Mapping
The goal for today is to make a chart. Since I’m romanian and there recently was an election (first presidential tour) in a future post I’d like to make a visual representation of various statistics of how that went.
Some of these charts should present the different values for different counties on a single map, but in order to do that I need to gain one skill that I’m missing:
drawing data on a map
Such a map goes by the name of a choropleth map.
By the end of this exercise I need to be able to plot a map of Romania, on a county level basis and color each conty in a different color according to a certain value that I’m computing.
GeoPandas
After some googling around I’ve found various possible tools that people have been using in order to draw charts.

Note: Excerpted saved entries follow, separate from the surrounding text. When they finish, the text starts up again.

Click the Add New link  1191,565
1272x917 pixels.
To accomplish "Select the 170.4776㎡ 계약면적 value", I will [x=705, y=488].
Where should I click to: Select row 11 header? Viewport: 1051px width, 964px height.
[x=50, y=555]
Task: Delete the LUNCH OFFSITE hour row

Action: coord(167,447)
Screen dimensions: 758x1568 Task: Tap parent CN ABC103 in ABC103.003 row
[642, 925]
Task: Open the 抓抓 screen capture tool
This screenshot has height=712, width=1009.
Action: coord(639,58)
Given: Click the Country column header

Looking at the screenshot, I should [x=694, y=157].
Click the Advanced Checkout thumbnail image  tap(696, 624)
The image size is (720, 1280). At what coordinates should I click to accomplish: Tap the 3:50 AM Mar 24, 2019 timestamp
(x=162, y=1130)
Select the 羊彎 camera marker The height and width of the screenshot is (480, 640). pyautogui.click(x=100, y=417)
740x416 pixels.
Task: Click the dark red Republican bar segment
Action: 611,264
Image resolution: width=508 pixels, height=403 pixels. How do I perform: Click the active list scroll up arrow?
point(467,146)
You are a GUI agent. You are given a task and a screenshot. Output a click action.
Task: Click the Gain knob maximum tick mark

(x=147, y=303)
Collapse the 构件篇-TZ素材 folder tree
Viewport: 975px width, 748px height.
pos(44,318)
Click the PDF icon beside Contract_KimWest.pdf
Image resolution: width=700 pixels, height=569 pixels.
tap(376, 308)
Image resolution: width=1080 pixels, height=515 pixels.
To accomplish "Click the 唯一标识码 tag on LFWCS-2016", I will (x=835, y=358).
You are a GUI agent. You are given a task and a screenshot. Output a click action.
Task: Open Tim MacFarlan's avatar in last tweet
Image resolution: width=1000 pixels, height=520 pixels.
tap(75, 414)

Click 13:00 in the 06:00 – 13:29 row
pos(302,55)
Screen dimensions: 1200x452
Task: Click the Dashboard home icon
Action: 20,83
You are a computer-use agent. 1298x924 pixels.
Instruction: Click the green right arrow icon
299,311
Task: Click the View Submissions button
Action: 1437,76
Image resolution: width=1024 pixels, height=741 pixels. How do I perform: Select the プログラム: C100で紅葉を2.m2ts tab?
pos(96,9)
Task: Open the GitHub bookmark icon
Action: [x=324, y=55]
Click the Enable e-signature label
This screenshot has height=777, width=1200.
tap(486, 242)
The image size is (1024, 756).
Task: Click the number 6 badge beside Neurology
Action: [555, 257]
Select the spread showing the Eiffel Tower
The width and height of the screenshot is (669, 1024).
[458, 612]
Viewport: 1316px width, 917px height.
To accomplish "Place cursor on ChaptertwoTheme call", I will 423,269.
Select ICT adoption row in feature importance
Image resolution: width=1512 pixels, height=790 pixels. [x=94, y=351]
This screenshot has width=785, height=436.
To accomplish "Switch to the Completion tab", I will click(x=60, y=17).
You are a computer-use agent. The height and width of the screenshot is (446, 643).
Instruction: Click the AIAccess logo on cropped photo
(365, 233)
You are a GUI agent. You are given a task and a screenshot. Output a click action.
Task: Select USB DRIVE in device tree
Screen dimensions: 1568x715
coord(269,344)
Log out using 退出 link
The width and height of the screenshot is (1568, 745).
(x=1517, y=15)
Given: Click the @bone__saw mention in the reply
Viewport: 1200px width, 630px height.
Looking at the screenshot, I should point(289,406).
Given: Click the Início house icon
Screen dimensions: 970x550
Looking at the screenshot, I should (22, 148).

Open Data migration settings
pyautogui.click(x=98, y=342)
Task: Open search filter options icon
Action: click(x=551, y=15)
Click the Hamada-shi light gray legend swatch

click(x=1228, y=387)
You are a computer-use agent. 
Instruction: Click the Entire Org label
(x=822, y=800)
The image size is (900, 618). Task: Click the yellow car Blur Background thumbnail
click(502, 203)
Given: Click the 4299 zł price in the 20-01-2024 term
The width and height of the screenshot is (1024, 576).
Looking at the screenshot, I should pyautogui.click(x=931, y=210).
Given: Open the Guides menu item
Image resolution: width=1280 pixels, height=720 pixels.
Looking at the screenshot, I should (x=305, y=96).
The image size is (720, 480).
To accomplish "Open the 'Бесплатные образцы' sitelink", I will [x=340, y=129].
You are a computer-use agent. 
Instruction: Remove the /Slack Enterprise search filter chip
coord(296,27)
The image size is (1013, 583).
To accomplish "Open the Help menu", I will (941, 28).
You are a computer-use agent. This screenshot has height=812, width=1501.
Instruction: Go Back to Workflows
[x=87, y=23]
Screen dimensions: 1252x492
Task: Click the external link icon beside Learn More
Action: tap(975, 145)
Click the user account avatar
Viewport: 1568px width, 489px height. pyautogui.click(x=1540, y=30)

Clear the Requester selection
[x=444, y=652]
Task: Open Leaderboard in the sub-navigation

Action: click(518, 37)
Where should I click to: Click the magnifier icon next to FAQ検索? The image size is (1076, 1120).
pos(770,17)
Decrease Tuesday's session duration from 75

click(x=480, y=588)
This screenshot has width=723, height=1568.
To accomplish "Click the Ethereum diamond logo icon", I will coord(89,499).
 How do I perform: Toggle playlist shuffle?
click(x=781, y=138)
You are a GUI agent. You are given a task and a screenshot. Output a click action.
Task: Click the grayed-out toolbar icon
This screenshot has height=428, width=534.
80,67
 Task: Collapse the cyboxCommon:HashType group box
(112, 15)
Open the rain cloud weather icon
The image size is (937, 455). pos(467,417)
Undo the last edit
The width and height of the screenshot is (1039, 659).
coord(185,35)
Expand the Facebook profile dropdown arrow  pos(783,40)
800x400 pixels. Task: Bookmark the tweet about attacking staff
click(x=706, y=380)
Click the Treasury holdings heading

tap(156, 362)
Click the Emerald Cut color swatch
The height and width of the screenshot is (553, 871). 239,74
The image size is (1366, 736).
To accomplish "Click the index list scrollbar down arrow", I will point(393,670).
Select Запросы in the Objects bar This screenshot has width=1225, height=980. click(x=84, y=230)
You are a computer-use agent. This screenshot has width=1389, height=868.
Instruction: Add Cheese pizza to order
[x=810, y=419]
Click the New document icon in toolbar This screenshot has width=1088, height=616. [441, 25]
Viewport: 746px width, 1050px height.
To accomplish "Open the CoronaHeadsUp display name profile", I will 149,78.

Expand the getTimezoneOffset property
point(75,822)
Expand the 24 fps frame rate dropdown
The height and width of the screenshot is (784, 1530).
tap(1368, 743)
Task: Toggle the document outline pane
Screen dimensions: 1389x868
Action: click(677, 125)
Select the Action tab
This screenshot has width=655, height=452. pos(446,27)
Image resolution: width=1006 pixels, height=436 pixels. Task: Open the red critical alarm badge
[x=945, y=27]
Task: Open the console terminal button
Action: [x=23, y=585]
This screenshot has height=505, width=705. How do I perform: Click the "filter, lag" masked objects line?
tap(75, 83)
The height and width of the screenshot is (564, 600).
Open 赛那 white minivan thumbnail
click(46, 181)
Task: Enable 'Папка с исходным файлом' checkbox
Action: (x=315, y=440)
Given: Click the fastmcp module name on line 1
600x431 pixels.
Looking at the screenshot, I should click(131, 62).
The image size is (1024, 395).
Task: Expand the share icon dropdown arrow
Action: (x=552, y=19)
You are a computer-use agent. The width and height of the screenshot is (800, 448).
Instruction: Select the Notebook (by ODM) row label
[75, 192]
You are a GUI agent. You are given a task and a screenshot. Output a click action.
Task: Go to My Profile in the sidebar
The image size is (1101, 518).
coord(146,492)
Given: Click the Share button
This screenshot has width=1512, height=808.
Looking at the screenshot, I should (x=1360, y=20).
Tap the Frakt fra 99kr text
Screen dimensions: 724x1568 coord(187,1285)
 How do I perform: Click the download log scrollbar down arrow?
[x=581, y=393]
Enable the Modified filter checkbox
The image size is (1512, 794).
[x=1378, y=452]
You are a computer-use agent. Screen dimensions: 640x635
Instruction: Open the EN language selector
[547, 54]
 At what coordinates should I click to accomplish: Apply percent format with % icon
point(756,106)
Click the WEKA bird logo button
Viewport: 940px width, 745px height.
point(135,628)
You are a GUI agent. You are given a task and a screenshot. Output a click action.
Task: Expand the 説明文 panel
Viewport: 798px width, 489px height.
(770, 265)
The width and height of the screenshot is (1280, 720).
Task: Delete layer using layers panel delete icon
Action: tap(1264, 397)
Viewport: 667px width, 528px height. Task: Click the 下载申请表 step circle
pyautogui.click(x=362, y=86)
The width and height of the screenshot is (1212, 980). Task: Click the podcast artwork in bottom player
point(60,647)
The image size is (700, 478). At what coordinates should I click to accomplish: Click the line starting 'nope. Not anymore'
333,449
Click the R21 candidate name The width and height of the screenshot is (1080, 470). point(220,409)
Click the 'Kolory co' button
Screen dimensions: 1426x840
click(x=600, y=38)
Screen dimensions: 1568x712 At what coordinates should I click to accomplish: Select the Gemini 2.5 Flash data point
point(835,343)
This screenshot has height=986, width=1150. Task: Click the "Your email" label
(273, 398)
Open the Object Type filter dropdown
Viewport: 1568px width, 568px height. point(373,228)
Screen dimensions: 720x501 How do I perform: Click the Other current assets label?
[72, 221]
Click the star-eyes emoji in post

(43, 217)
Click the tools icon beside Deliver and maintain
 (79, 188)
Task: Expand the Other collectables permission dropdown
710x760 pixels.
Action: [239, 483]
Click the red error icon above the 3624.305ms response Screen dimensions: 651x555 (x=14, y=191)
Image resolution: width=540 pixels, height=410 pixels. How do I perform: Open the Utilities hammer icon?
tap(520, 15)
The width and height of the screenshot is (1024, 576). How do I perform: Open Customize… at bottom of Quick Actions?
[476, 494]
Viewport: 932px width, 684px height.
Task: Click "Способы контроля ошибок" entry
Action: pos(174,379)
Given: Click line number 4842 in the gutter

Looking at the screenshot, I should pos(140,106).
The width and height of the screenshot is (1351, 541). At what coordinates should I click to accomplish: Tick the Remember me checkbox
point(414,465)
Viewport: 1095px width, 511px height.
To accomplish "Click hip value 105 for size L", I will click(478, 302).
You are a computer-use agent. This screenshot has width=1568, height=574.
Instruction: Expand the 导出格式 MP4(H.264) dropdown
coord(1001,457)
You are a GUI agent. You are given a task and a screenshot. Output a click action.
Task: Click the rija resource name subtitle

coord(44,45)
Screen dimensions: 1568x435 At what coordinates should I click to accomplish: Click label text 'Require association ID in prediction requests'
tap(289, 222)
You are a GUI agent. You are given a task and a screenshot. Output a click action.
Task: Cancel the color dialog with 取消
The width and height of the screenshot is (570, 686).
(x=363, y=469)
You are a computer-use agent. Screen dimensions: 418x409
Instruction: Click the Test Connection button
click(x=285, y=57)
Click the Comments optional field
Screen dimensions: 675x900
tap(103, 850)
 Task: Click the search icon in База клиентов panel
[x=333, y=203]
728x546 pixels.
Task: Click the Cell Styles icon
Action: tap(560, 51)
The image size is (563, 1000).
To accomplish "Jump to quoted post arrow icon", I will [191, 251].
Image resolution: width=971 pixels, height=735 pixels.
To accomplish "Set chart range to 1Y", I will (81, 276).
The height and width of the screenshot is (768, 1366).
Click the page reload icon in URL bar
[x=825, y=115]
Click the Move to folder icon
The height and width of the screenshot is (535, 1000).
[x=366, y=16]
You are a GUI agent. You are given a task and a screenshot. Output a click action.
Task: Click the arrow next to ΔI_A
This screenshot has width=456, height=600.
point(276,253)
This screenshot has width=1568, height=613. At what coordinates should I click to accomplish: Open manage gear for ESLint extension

One of the more promising (simple) ones seemed to be GeoPandas
Installing it only meant on doing:
pip install geopandas
pip install descartes
import numpy as np
import pandas as pd
import geopandas as gpd
from matplotlib import pyplot as plt
Getting a map
GeoPandas doesn’t come (or I couldn’t find them) with bundled maps. And to be honest, even if it had, I doubt that Romania
would be included out of the box.
To actually show a map, you need to download a ploygon representation of it. These polygon files can be found online. For example I’ve found the map I was looking for here.
If turns out though that there are many format of maps. Most tutorials online (this one for example) suggest using shp
(shape) files.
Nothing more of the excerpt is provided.